> **Work required**:
Among the entries that follow, the required portion opens with the line containing "Click the Kali NetHunter bookmark icon" and closes with the line containing "Task: Click the Provider". Give that portion again exactly, and nothing else.

> **Records for the task**:
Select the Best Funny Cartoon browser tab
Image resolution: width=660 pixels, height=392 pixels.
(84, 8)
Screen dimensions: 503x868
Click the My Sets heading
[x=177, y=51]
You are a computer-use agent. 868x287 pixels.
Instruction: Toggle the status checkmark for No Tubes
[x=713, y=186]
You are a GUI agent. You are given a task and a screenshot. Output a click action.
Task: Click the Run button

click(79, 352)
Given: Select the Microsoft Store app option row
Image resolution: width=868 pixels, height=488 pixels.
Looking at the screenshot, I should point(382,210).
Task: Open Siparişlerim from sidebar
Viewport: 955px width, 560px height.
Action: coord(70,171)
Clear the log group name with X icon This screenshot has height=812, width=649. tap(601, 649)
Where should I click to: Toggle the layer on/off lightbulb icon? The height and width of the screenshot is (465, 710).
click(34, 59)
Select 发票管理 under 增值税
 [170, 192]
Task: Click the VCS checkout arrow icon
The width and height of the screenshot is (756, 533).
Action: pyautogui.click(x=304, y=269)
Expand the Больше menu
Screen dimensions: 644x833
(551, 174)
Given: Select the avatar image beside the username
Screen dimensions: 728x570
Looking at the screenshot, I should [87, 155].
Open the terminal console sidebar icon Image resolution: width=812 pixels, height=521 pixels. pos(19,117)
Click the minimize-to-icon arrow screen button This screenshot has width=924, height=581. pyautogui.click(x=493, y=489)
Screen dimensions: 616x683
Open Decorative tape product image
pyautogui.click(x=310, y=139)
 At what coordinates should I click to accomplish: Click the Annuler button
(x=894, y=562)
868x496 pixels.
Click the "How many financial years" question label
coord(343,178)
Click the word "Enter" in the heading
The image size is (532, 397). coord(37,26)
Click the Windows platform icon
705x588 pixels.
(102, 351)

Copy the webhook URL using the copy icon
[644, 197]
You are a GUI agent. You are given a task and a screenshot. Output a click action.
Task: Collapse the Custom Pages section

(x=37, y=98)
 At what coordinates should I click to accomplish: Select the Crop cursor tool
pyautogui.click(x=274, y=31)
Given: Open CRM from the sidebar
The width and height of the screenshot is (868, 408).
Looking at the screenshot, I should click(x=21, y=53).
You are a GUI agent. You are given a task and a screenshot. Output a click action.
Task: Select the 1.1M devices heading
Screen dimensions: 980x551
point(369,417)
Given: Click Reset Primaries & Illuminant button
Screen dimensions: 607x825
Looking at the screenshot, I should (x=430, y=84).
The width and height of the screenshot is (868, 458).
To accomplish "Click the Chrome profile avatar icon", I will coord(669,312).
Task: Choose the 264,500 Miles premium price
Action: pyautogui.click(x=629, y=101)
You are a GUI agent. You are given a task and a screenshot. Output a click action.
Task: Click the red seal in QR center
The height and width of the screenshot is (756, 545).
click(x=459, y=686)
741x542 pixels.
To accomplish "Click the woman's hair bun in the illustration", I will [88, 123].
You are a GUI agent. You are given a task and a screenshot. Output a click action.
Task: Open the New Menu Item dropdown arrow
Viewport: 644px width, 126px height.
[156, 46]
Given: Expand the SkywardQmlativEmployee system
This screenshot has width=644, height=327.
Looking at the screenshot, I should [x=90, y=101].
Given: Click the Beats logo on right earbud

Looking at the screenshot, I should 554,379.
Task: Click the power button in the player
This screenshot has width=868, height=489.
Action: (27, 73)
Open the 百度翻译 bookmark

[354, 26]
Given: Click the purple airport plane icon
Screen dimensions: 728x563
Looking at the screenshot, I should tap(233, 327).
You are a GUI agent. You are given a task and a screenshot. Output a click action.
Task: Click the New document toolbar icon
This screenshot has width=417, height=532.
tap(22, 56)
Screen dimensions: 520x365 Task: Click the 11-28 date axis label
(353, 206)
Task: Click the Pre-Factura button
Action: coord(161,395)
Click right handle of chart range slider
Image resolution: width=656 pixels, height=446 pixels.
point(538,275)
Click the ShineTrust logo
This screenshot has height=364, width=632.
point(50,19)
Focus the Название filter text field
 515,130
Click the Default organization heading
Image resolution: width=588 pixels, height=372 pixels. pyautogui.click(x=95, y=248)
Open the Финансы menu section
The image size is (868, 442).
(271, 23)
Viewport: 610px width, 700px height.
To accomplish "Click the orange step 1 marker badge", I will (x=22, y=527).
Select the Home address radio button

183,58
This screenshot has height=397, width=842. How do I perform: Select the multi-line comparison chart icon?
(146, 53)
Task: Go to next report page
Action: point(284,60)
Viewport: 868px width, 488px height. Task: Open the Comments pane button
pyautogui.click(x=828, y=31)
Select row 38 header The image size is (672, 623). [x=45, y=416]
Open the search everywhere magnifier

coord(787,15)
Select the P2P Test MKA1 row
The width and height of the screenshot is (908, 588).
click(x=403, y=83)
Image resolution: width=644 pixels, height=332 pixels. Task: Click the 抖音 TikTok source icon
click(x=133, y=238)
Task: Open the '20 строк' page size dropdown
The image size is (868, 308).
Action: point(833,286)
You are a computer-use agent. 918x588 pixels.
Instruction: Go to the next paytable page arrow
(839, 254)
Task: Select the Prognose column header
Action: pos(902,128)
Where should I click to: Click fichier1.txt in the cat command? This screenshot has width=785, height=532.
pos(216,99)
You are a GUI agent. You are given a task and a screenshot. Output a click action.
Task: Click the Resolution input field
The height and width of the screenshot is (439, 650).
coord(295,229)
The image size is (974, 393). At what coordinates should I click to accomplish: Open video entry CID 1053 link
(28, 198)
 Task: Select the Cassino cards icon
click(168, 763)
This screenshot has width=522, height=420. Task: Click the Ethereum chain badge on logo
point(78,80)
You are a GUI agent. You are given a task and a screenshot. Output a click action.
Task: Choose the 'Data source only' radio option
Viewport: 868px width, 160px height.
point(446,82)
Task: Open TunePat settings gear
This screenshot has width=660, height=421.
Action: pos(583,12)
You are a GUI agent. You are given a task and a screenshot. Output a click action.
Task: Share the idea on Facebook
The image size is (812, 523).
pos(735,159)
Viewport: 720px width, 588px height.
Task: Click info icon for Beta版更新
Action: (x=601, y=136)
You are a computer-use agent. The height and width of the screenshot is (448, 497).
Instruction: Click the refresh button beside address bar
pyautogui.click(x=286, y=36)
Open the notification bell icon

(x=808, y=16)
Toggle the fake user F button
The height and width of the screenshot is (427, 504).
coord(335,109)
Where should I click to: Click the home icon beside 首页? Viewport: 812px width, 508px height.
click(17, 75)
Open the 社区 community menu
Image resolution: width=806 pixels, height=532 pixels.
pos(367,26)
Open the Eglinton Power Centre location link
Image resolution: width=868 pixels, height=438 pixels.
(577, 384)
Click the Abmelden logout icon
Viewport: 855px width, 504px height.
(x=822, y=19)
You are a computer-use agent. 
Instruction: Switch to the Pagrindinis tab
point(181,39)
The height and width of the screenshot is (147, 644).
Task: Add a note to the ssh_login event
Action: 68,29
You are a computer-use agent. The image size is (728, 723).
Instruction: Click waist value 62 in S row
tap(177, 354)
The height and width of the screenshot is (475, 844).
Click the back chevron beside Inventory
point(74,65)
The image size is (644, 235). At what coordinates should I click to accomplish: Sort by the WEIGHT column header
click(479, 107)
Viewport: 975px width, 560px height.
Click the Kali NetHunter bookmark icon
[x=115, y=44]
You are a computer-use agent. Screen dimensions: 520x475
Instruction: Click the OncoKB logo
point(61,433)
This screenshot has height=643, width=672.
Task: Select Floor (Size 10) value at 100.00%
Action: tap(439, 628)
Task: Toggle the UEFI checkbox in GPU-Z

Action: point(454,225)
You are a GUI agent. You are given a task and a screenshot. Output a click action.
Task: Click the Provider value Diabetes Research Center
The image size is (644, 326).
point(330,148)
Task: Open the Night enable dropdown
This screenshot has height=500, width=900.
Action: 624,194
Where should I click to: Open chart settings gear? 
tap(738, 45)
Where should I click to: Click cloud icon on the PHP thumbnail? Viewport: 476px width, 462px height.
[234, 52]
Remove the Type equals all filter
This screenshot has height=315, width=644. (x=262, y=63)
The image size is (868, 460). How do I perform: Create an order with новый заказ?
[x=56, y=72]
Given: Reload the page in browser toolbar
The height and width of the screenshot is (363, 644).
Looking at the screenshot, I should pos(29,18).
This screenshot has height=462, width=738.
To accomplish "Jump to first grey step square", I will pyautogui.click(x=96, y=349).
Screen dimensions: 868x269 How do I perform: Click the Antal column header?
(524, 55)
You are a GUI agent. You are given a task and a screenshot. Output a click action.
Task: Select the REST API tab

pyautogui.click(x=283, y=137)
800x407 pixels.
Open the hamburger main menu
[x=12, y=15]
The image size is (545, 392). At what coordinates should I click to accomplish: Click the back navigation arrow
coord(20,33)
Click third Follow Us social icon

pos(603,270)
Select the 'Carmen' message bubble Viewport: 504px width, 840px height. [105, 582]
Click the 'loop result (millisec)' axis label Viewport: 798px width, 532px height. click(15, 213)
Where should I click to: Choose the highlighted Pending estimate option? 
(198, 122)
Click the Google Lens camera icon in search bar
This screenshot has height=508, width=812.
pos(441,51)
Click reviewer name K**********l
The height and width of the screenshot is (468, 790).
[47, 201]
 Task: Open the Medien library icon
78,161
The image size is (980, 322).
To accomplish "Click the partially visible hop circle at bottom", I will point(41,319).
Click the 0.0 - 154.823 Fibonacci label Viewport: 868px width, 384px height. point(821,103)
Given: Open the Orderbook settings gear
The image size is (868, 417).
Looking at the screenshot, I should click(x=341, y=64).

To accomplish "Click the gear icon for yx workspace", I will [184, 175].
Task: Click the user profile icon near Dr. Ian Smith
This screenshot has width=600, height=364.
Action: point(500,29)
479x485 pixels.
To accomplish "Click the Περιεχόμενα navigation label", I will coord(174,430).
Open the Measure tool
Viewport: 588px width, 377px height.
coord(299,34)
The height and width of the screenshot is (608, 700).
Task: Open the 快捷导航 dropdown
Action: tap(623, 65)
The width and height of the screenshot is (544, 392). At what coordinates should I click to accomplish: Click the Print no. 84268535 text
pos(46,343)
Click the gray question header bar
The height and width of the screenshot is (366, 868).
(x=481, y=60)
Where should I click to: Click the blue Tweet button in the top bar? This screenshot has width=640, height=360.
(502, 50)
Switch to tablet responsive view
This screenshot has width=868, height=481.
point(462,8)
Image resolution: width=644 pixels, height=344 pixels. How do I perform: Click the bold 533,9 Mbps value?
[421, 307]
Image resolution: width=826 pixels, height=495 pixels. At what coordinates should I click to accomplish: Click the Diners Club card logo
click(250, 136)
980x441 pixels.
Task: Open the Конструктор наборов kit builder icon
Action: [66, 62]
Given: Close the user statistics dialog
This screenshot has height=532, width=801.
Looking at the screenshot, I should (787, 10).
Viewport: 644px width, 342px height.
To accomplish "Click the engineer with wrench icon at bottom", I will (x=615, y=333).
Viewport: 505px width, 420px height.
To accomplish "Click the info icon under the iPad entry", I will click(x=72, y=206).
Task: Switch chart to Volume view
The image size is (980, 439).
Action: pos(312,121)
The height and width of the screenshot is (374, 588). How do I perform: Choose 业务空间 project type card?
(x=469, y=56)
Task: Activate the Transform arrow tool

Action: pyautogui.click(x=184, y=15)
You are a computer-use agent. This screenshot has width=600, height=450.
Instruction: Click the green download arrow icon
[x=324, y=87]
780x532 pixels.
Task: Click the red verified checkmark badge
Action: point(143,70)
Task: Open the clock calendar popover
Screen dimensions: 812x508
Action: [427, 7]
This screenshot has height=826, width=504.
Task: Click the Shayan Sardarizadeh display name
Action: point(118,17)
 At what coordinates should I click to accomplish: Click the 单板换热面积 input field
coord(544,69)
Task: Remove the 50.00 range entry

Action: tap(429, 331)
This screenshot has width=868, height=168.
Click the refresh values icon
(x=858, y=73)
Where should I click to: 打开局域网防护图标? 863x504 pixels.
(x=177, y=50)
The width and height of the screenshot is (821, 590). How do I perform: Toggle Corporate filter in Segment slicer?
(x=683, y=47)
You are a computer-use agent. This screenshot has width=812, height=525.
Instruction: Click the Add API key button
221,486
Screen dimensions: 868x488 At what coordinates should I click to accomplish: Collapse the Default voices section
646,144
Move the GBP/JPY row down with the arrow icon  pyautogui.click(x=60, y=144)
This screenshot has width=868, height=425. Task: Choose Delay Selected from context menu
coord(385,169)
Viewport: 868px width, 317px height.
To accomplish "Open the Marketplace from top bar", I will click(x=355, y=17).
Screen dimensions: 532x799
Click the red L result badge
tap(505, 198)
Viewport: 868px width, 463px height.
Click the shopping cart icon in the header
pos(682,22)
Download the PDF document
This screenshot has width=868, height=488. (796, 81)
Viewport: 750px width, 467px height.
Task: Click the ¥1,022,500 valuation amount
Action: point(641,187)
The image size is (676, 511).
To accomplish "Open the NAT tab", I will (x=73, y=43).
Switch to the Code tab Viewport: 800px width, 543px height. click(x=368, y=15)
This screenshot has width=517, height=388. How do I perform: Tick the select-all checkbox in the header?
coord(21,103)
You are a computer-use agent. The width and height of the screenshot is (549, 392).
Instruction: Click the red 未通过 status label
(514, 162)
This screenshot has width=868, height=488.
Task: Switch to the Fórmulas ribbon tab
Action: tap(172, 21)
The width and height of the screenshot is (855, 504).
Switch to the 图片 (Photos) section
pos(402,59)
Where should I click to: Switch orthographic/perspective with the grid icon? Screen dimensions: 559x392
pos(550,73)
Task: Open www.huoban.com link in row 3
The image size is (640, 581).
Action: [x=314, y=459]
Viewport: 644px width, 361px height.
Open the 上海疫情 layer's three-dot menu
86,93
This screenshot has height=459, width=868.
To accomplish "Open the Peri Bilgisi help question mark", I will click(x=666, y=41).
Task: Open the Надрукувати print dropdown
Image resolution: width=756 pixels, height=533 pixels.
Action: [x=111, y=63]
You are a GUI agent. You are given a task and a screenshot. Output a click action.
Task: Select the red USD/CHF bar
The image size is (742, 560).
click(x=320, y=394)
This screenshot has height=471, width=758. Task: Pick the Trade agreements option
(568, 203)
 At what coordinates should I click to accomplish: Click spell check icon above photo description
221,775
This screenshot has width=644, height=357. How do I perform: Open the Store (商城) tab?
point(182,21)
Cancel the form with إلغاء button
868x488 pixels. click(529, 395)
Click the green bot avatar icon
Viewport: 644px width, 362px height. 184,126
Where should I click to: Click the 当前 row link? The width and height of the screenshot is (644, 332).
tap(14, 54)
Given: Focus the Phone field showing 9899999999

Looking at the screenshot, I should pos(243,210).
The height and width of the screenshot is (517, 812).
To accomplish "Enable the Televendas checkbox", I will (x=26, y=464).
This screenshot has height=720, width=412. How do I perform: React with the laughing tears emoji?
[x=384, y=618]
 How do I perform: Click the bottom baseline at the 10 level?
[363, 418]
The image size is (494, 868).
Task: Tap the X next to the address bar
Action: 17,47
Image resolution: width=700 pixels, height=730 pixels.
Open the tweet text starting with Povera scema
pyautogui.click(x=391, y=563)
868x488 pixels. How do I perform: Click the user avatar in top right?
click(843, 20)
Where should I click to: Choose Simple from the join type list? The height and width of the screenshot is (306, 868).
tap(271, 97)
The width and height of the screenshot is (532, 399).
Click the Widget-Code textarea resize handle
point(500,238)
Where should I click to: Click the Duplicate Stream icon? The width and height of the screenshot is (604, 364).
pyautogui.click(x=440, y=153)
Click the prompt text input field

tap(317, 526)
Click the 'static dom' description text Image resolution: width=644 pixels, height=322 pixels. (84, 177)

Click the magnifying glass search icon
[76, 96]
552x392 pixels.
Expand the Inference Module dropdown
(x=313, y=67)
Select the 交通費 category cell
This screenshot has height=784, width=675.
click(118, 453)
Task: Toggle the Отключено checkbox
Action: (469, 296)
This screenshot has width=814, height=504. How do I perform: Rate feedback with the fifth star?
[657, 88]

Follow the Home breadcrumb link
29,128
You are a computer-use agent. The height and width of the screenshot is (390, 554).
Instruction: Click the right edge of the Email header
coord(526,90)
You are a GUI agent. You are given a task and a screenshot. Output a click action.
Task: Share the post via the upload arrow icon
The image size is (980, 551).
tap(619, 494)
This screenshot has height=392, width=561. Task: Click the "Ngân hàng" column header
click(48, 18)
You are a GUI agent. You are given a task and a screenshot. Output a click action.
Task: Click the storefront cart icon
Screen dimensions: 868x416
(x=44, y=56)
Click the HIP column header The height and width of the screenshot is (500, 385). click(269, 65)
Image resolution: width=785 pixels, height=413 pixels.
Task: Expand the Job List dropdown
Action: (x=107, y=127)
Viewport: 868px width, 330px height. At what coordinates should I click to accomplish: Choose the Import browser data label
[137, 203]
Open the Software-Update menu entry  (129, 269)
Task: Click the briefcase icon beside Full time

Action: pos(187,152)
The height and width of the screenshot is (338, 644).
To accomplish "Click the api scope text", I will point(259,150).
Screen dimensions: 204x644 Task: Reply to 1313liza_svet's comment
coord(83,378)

> **Expected answer**:
Click the Kali NetHunter bookmark icon
[x=115, y=44]
You are a computer-use agent. Screen dimensions: 520x475
Instruction: Click the OncoKB logo
point(61,433)
This screenshot has height=643, width=672.
Task: Select Floor (Size 10) value at 100.00%
Action: tap(439, 628)
Task: Toggle the UEFI checkbox in GPU-Z

Action: point(454,225)
You are a GUI agent. You are given a task and a screenshot. Output a click action.
Task: Click the Provider value Diabetes Research Center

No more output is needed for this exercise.